Stored items:
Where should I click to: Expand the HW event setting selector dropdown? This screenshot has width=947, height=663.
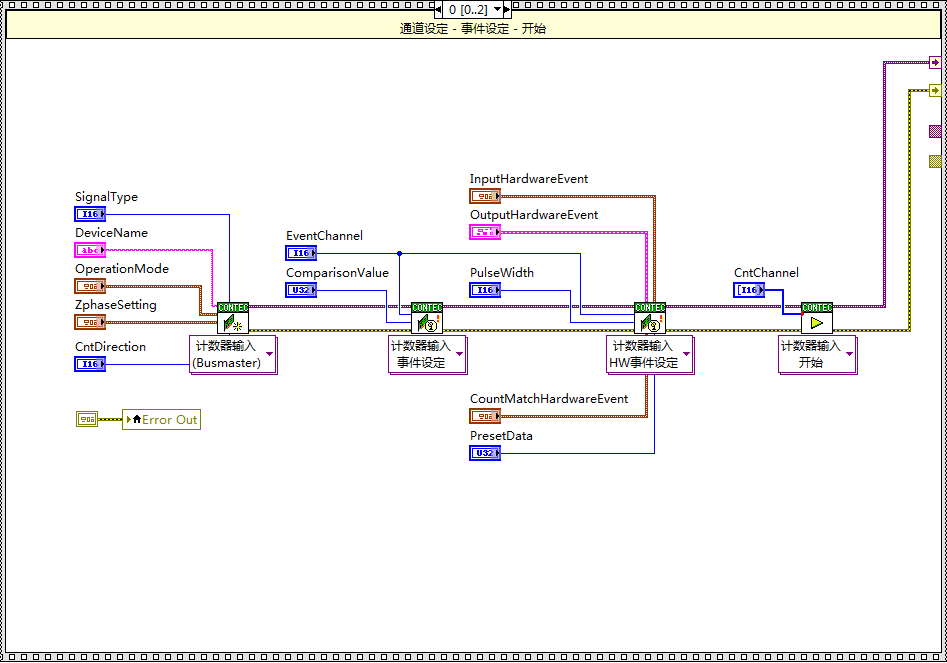point(686,355)
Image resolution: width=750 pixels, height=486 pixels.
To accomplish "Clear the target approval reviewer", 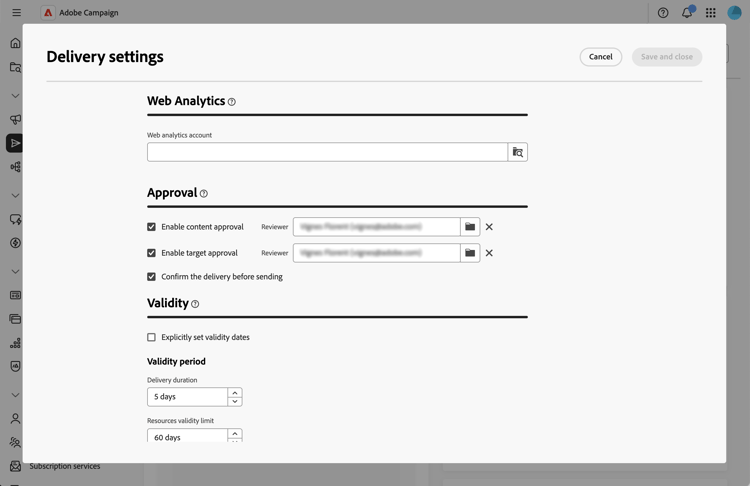I will (x=489, y=253).
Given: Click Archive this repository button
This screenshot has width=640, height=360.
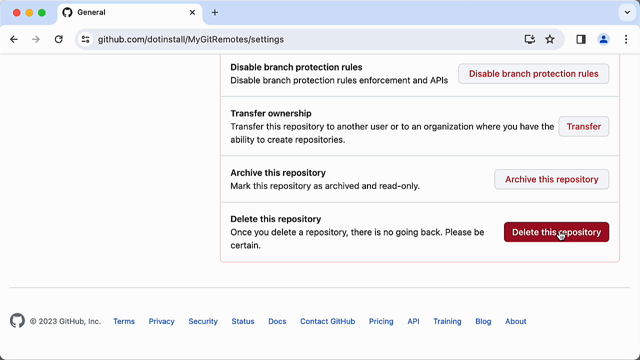Looking at the screenshot, I should click(551, 180).
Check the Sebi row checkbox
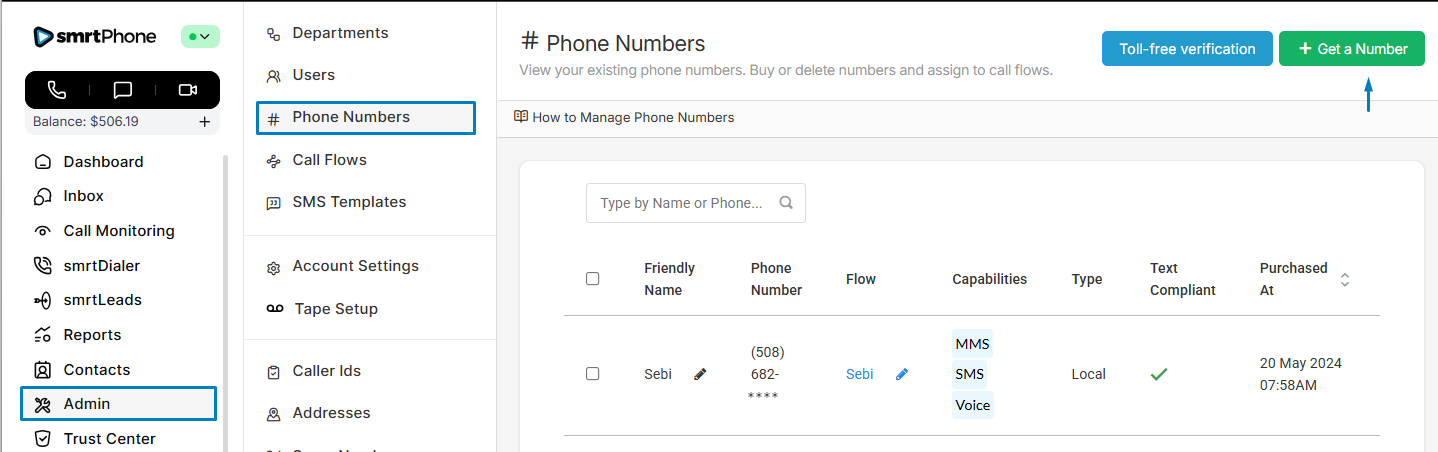The image size is (1438, 452). point(592,374)
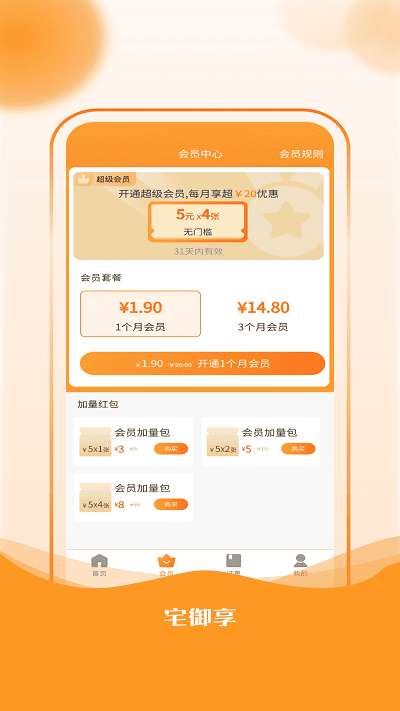This screenshot has height=711, width=400.
Task: Open the crown member tab icon
Action: (166, 561)
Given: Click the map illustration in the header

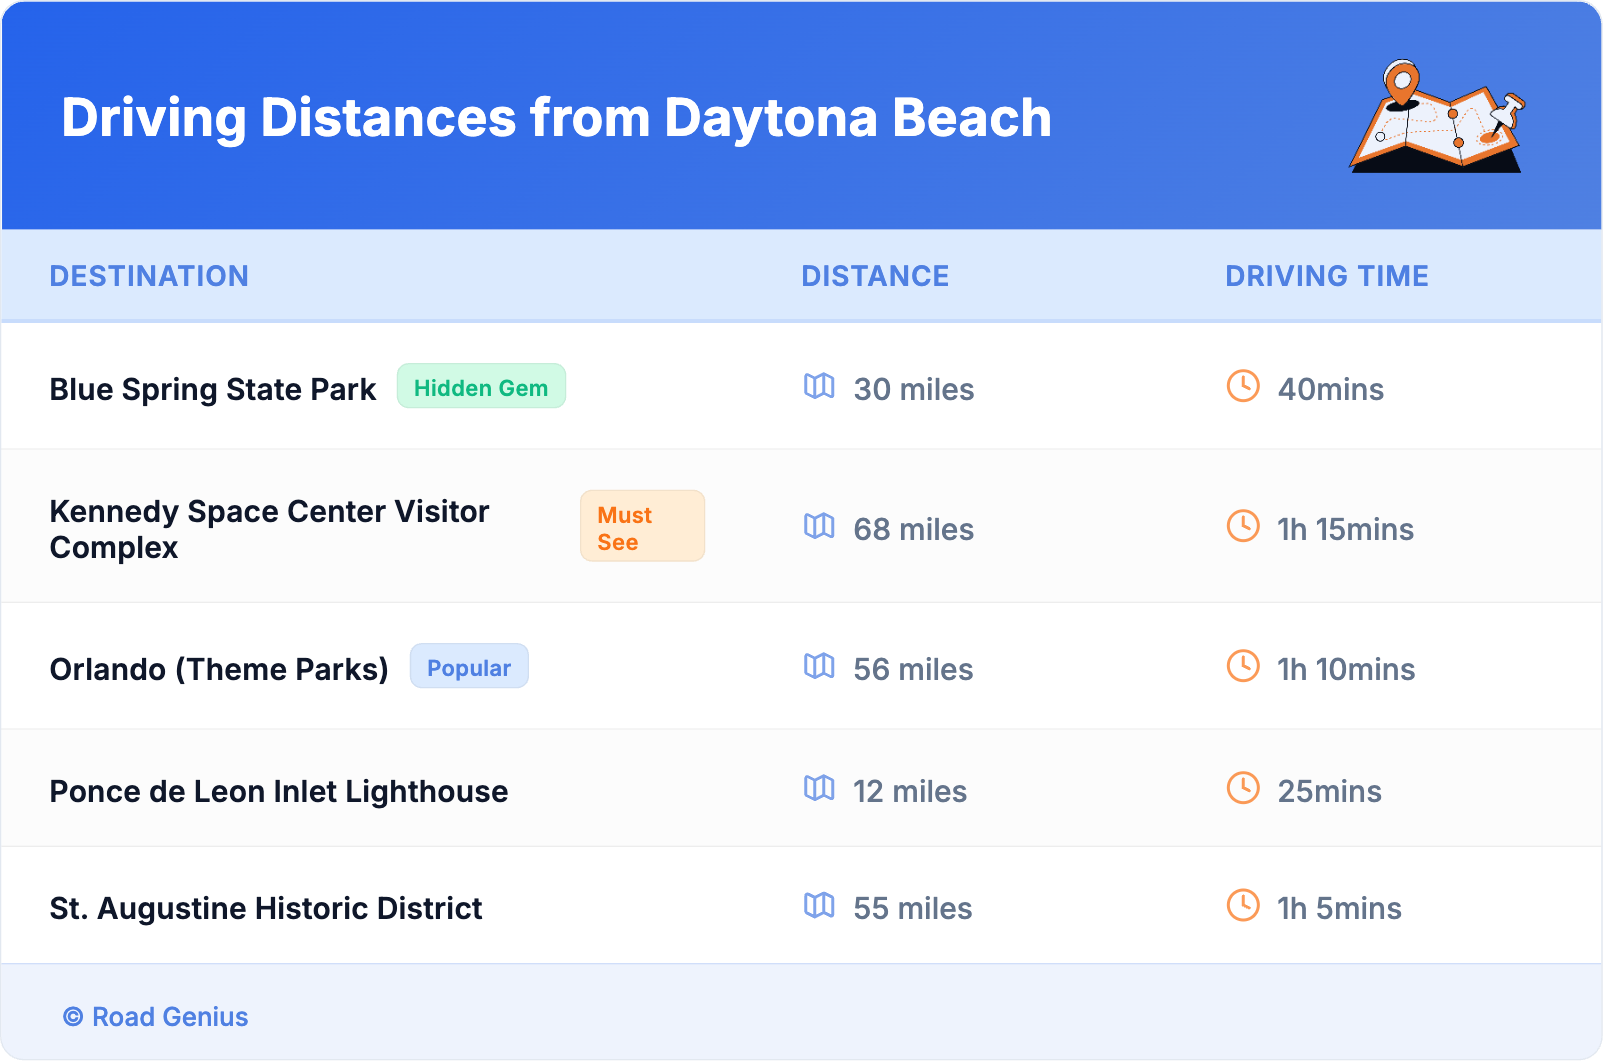Looking at the screenshot, I should click(x=1437, y=117).
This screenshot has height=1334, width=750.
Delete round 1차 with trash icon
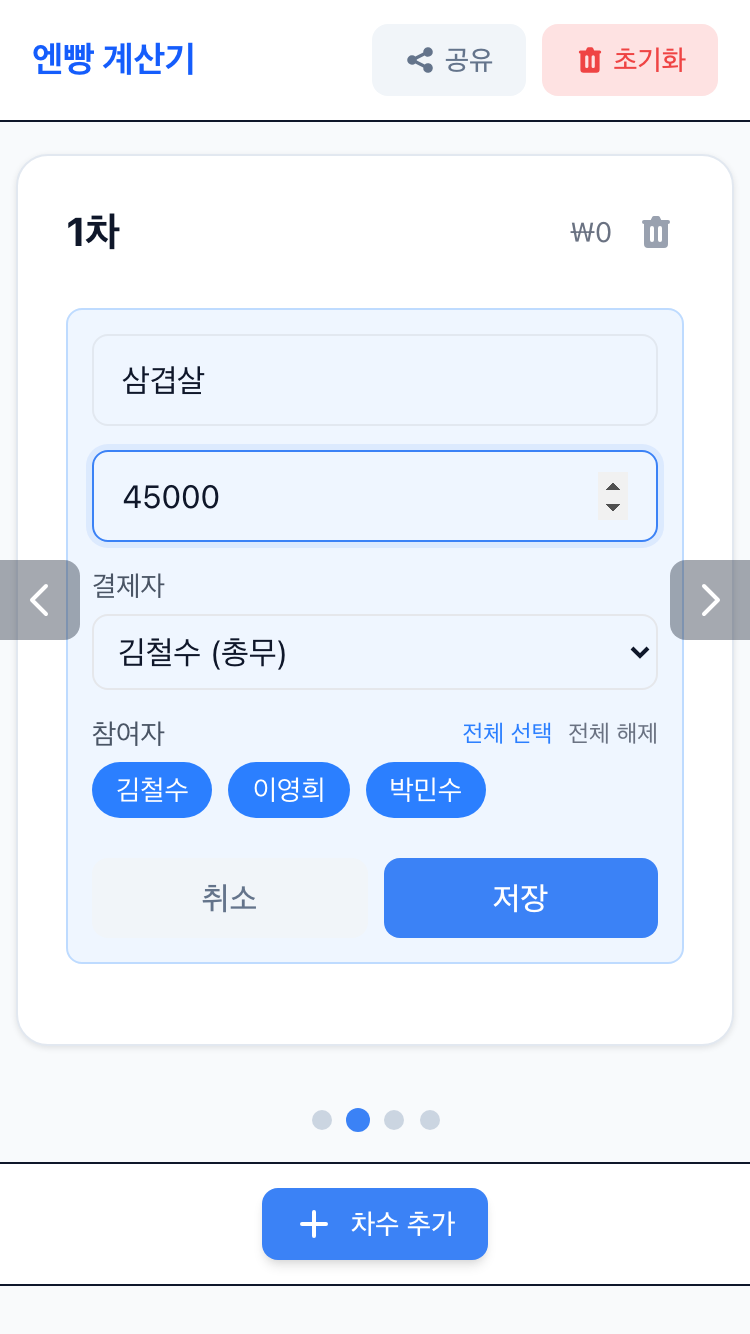655,232
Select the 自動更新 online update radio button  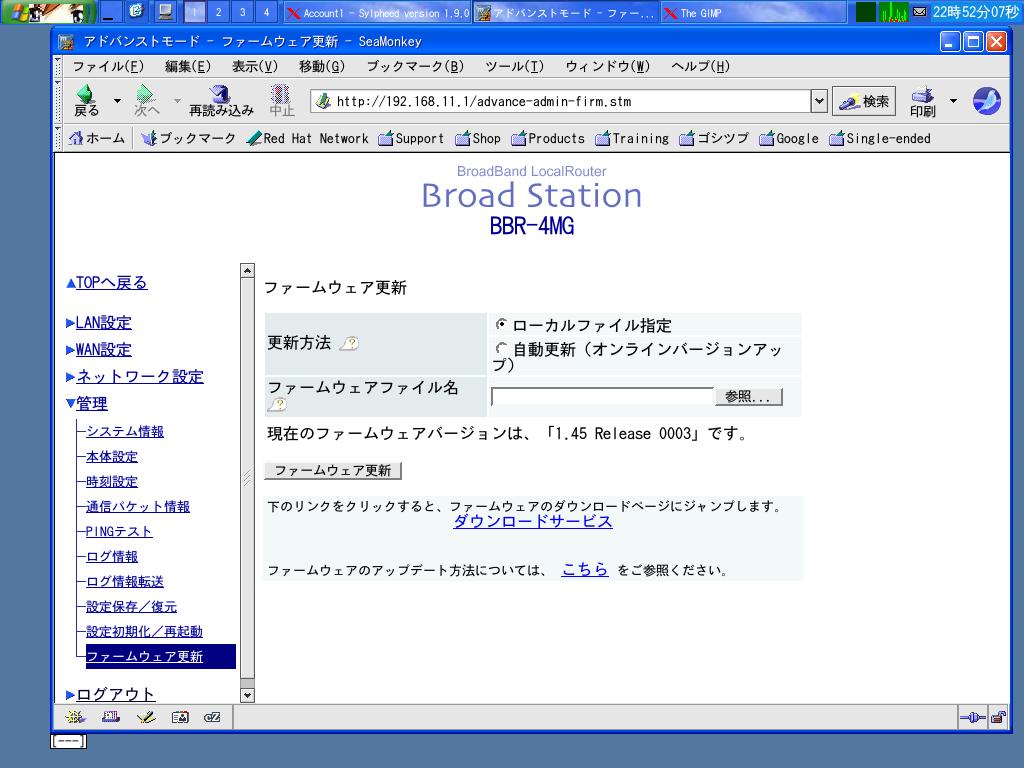502,349
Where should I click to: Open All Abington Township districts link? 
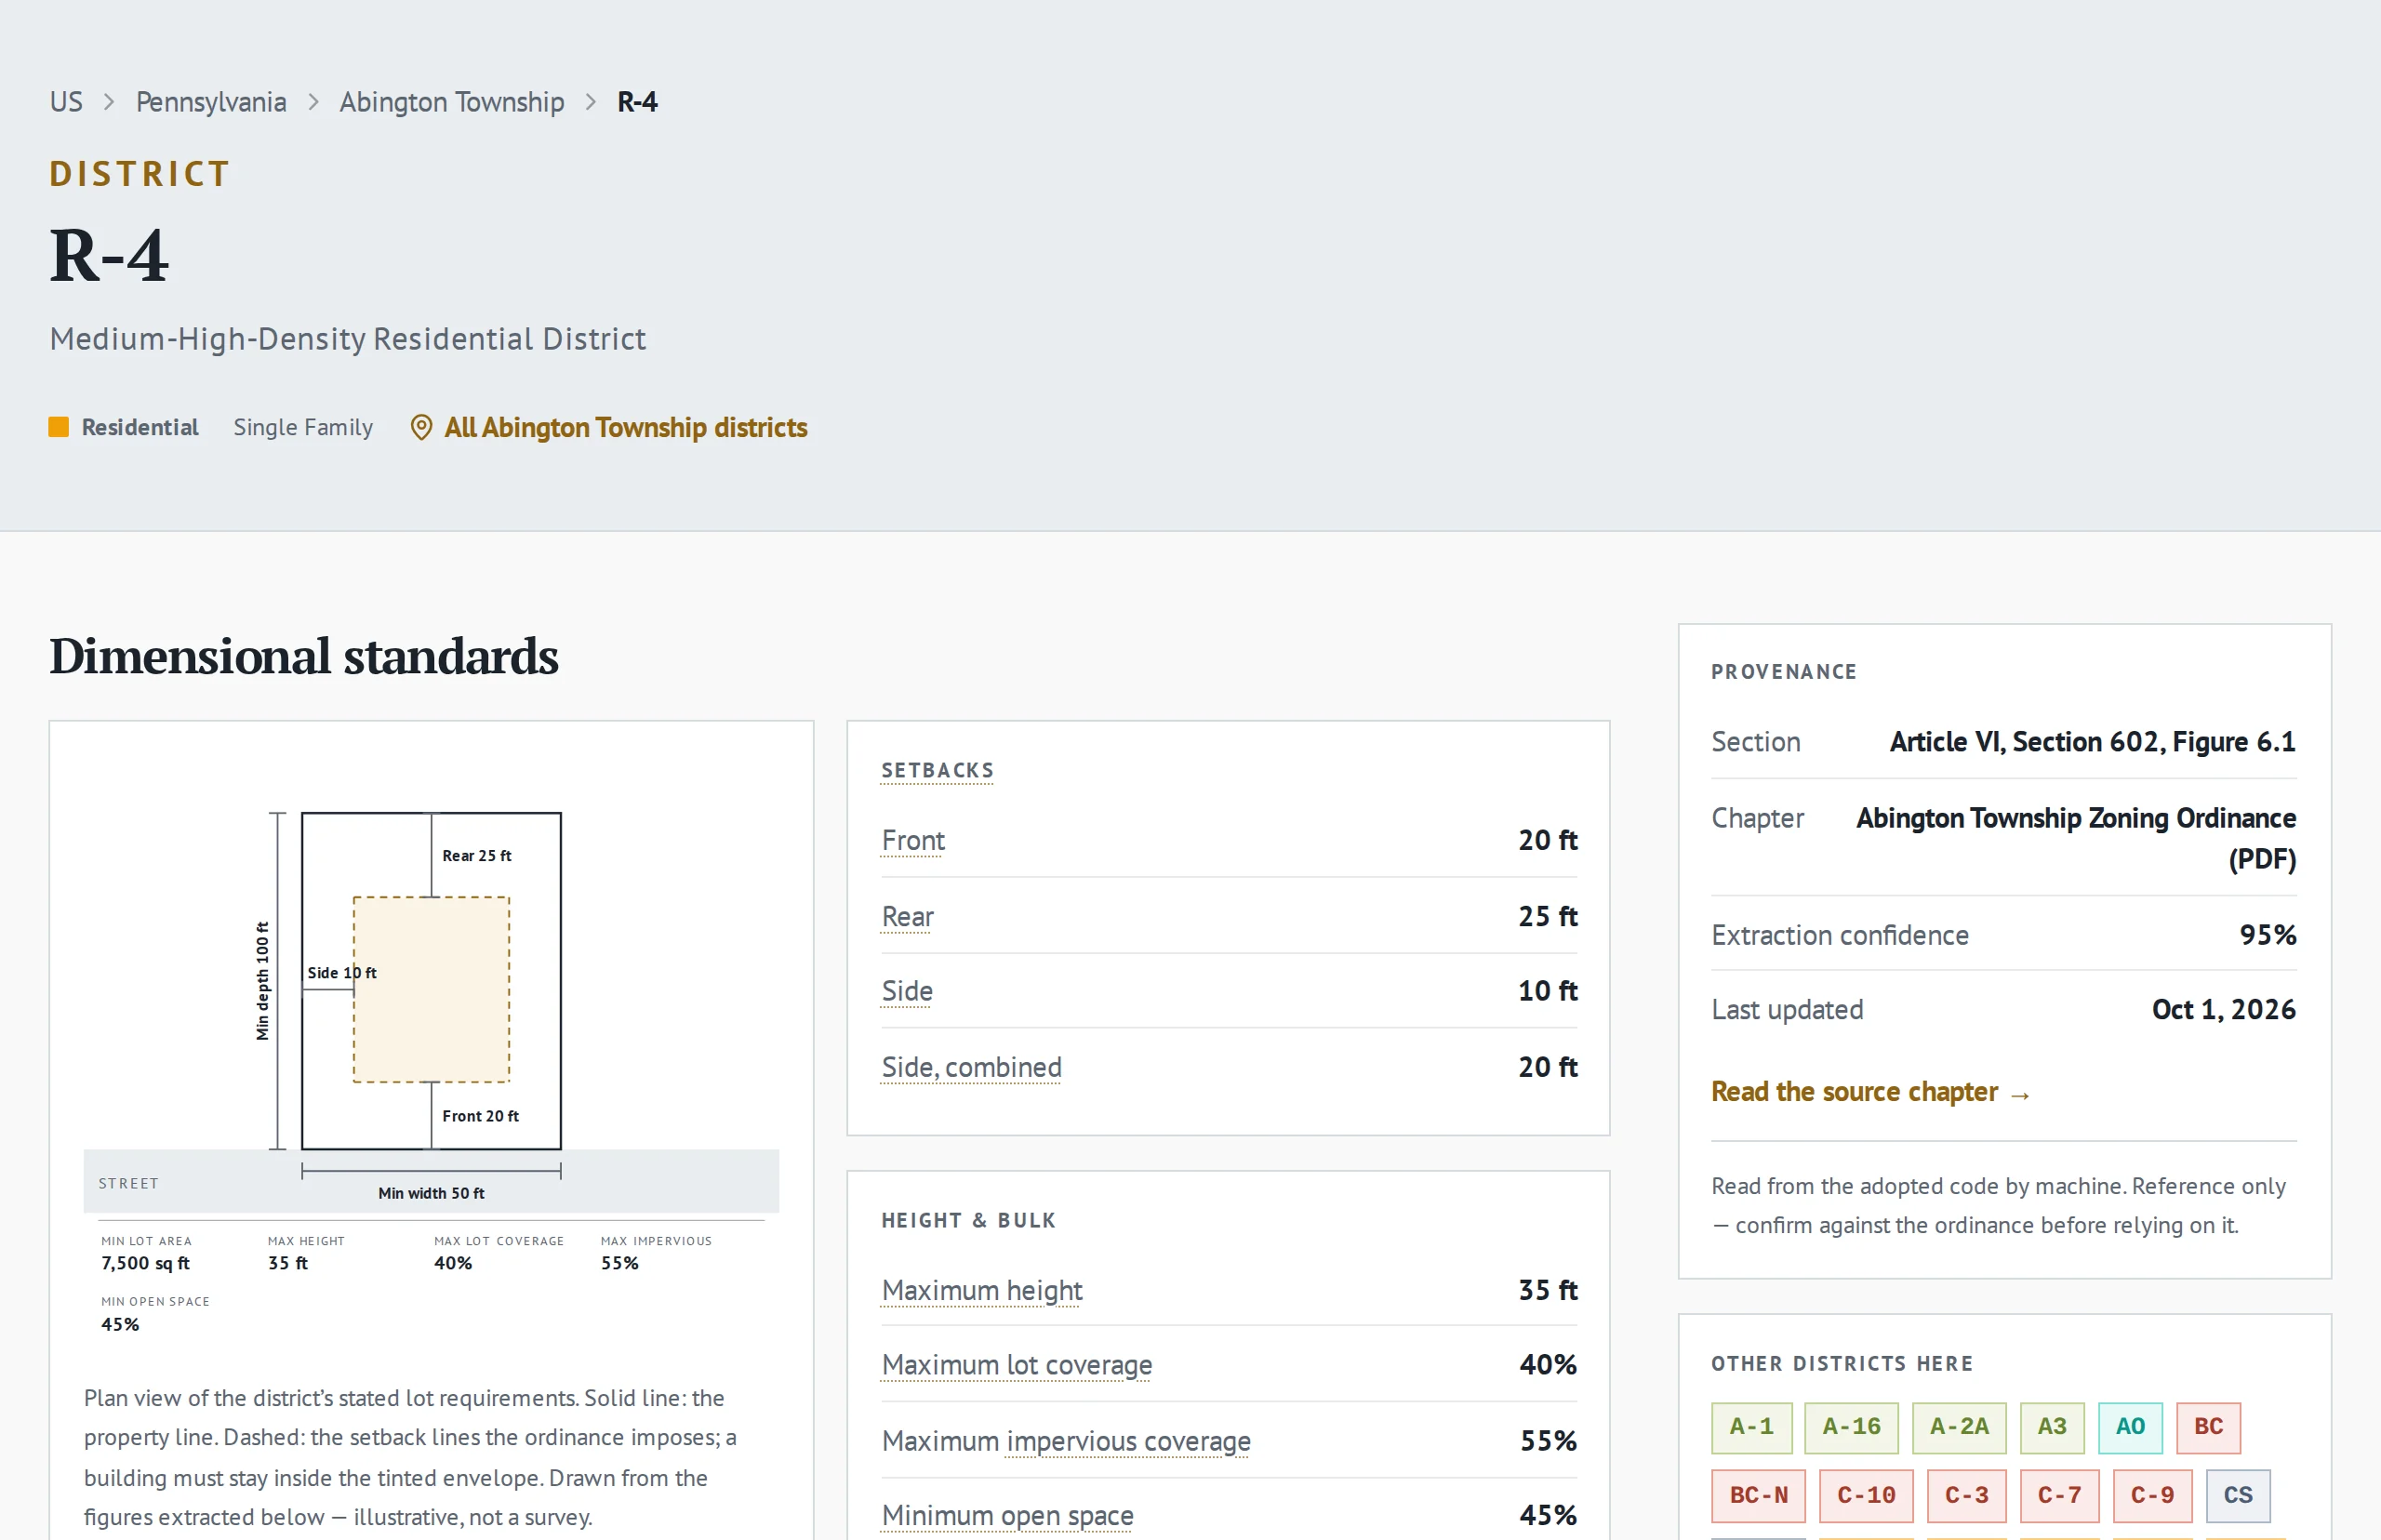point(626,428)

* HOW TO COMPLETE THIS TASK *
Please repeat the lines above from the line containing "Where should I click to: Open" through the final line, both included, exactly as they stand and without pictures.

* EXERCISE RESULT *
Where should I click to: Open All Abington Township districts link? 
point(626,428)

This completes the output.